Seharusnya, kita memberikan kasus tersebut kepada pihak berwenang untuk mereka tindaklanjuti dengan adil. Yang lebih ironis adalah bagaimana pemain Timnas kita sendiri menjadi sasaran hujatan. Seperti yang Marselino alami, di mana menyebabkan dia mengeluarkan instastory dengan cuitan “negara lucu”.
Atas tindakan tersebut tentu sangat kita sayangkan. Alih-alih mengundang dukungan yang membangun dan memunculkan semangat terhadap pemain, justru malah membuat mental down dan dapat berdampak buruk bagi performa pemain timnas sepakbola kita. Maka dari itu tindakan tersebut harus segera kita hapuskan sebersih mungkin dengan menciptakan sepak bola inklusif.
Memerangi Tindakan Rasisme
Tidak hanya itu saja, tindakan rasisme dalam realitas kehidupan kita acap kali terjadi. Bahkan yang terbaru, yaitu banyak dari suporter dari Timnas Indonesia U-23 melakukan rasisme terhadap pemain Guinea setelah timnas Indonesia U-23 mengalami kekalahan, yang secara otomatis tidak bisa melaju ke perhelatan Olimpiade Paris 2024.
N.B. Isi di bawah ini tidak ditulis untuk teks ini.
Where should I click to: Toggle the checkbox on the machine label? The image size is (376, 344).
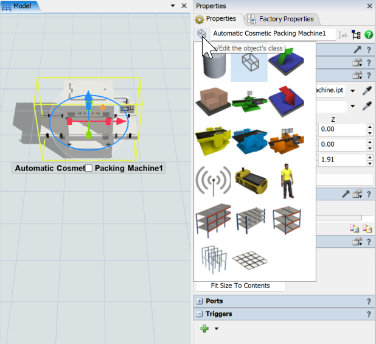pyautogui.click(x=89, y=168)
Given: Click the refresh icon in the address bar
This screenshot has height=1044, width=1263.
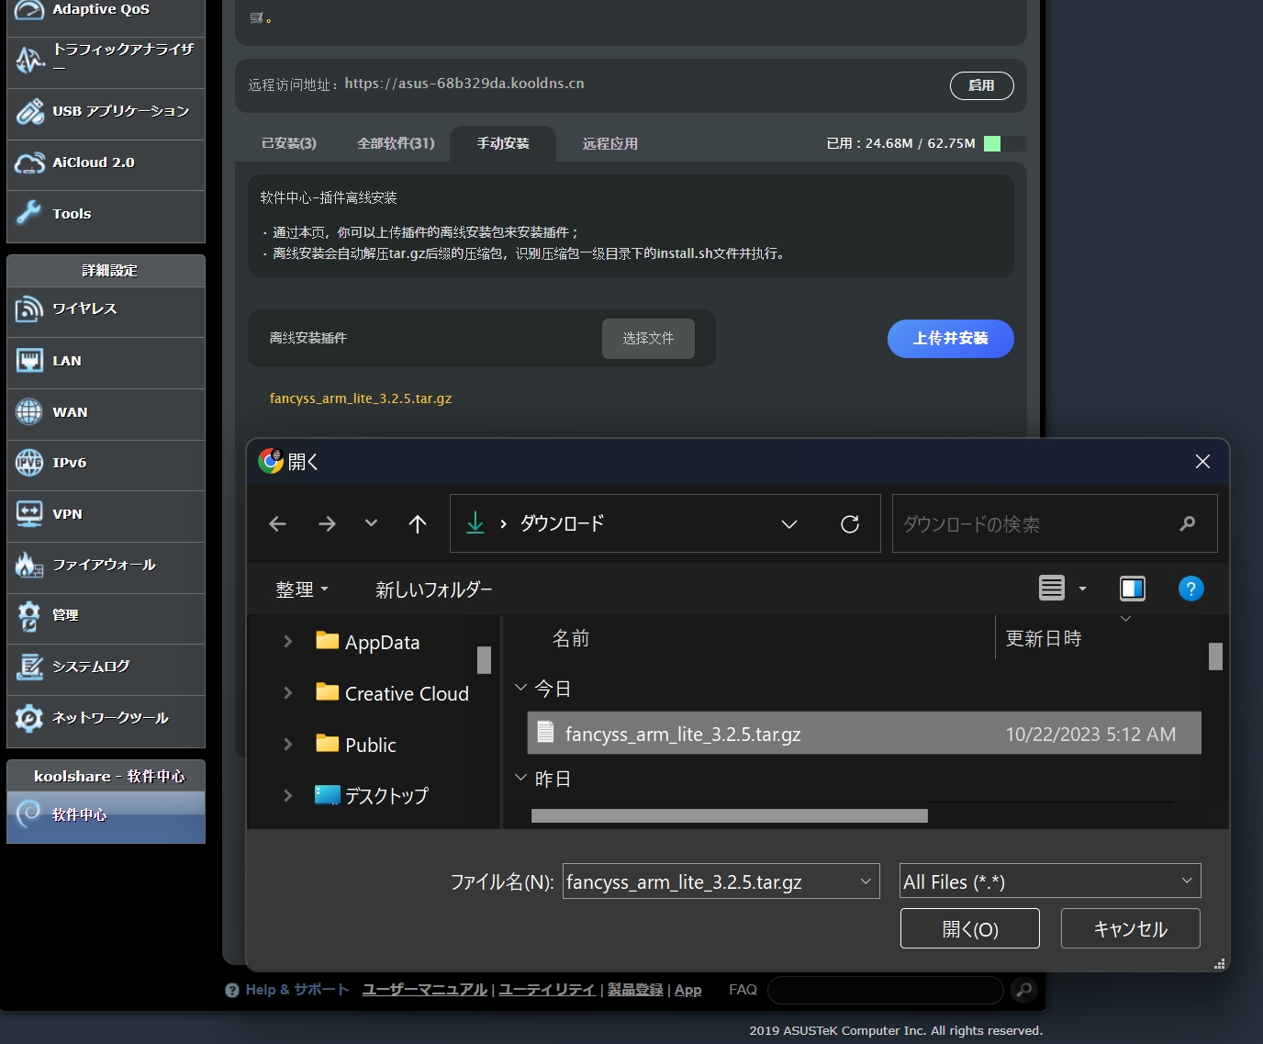Looking at the screenshot, I should coord(849,523).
Tindakan rasisme yang terkenal dengan tindakan diskriminatif yang tertuju pada satu ras, dalam konteks ini mengarah pada orientasi menjelekkan atas dasar warna kulit, yaitu para pemain Guinea.
Tindakan rasisme yang terjadi dalam sepak bola kita tentu dapat mencoreng nilai-nilai kesopanan yang kita banggakan sebagai bangsa selama ini. Ini juga dapat membahayakan integritas bangsa Indonesia secara keseluruhan dan perkembangan sepak bola kita.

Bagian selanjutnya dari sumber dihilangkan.